When President Scott Bierman said he had someone in mind and pointed to Daniels, she looked behind her, perplexed. But Bierman was convinced.
“Erica was exactly the right person for this most important position,” Bierman says. “Her knowledge of the college, understanding of the President’s Office, and relationships with so many people within the Beloit community — both college and city — were unparalleled. But most compelling were her traits of great judgment, unquestionable integrity, sharp intellect, and kindness. My only concern was if she would accept the offer.”
It took time for the offer to sink in for Daniels.
“It was a humbling experience for me because I had never once considered myself in that role,” Daniels says, not realizing she was being prepared for the role all along.
She also didn’t expect to be the first Black woman as chief of staff of the college.
“I would not give myself the trailblazer title, but I understand what it means to be the first in this position, and that means a lot to me and those watching me,” Daniels says.
She’s had challenges but overcame them. The painting that caused her to rethink her decision about joining the college had come down and she’s seen a lot of positive momentum in creating equity at the college. She’s part of the college’s Anti-Racism Liaison Team and helped form the Becoming Better plan, the college’s roadmap to equity and anti-racism.
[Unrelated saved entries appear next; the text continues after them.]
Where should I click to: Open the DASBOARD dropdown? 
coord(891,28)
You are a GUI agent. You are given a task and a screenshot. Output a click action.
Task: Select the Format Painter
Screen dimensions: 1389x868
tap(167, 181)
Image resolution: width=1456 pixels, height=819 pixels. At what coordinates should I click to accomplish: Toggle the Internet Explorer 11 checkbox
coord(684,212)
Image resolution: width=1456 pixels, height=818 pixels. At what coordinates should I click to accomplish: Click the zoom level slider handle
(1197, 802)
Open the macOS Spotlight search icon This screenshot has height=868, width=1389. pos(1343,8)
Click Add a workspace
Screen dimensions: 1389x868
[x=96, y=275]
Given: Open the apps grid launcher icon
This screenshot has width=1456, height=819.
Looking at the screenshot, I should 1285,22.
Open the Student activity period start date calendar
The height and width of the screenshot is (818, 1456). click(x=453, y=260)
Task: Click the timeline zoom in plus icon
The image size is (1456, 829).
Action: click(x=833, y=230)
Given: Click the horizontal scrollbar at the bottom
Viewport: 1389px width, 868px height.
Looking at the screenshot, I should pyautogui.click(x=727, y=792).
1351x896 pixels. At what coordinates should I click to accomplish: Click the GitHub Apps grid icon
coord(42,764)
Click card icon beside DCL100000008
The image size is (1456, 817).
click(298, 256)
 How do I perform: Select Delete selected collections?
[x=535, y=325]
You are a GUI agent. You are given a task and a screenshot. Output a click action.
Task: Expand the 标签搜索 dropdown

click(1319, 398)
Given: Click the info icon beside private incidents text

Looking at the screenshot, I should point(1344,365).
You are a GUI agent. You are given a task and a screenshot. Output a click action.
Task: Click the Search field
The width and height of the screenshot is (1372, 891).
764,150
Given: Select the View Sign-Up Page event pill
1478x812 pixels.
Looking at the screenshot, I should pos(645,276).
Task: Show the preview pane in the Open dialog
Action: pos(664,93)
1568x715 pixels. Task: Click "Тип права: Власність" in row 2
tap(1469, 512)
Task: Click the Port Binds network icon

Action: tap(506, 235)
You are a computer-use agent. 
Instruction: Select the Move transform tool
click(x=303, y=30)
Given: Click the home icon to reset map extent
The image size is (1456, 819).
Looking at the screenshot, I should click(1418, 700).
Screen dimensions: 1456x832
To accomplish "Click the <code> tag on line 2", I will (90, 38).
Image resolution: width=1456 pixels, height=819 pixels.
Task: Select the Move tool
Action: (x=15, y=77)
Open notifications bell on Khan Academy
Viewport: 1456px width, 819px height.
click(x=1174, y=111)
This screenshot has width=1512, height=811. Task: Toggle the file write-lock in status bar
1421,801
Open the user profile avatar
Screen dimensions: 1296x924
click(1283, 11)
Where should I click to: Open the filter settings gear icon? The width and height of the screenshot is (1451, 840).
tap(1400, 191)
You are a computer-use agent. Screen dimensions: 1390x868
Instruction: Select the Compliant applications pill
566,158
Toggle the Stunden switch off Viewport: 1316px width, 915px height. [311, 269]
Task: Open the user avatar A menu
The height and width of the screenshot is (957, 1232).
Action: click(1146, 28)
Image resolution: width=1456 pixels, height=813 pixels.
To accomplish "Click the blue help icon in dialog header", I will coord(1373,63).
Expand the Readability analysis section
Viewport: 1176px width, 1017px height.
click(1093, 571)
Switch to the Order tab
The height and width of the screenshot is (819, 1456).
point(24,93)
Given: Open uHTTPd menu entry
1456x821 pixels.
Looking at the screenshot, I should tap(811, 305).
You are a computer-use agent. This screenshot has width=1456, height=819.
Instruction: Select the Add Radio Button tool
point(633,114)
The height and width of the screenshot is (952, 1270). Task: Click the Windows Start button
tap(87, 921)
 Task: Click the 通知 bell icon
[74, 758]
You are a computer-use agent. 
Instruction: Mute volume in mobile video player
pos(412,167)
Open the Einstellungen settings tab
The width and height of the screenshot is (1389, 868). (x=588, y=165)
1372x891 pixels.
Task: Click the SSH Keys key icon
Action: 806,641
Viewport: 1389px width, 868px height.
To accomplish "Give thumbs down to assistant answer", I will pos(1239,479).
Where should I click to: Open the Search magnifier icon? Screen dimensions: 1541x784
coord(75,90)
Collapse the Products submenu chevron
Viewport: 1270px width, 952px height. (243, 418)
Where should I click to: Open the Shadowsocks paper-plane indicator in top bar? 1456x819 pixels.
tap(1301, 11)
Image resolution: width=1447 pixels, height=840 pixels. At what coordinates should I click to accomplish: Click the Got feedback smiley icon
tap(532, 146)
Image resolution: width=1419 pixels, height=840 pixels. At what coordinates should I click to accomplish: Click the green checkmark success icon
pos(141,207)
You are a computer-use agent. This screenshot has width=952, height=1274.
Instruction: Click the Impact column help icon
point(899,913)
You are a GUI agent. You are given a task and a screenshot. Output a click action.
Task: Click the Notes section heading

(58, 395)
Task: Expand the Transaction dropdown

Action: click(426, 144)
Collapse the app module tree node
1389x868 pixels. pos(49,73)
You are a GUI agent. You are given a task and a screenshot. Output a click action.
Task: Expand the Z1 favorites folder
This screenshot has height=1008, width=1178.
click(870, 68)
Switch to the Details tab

“I hope that I build this position, so the next person who comes in after me can go further than I have,” says Daniels, who is the guest speaker at this year’s Black Excellence Commencement at the college.
Beloit College is home
Daniels’s husband keeps motivating her to achieve the best, as do her four children, Christian, Madison, Morgan, and Chloe.
“My family plays a huge role in my life,” Daniels says. “Sometimes I don’t know how I find the time. I have this big job at the college, and another big job with my family, so it is definitely a balancing act to keep everything on track.”
As a Beloit Memorial High School grad and former Miss Beloit 2002, Daniels calls Beloit her hometown. She is a dedicated member of the Emmanuel Baptist Church serving as a deaconess, choir member, and youth ministry co-director. She’s also on the Greater Beloit Economic Development Corporation Board of Directors and a former Visit Beloit board member.
When Daniels learned she was named one of the YWCA Rock County Women of Distinction, she was shocked and humbled, especially because she was nominated by her best friend since kindergarten, Regina Hendrix.
The honor reflects Daniels’ life philosophy.
“Everything that I put forward has to come from a place of excellence,” Daniels says. “If I would not give what I am putting out to my family and those who are closest to me, I can’t in good faith give that out to others.”
Her motto is to “own what you don’t know” as she strives to learn something new each day.
“Don’t limit yourself. Don’t put yourself in a box. I’ve been guilty of that a couple of times by saying I am ‘only the’,” Daniels says. “Take your position seriously, go above and beyond, and be the best in whatever your job is, because you never know who is watching and whose life you are impacting.”
When Daniels hears that people don’t know about Beloit College, she invites them to check it out.
“We have amazing faculty and staff, unique students who are doing amazing things on campus,” Daniels says. “Beloit College is a very special place, and whatever I can do to champion the college, I’m going to continue to do that.”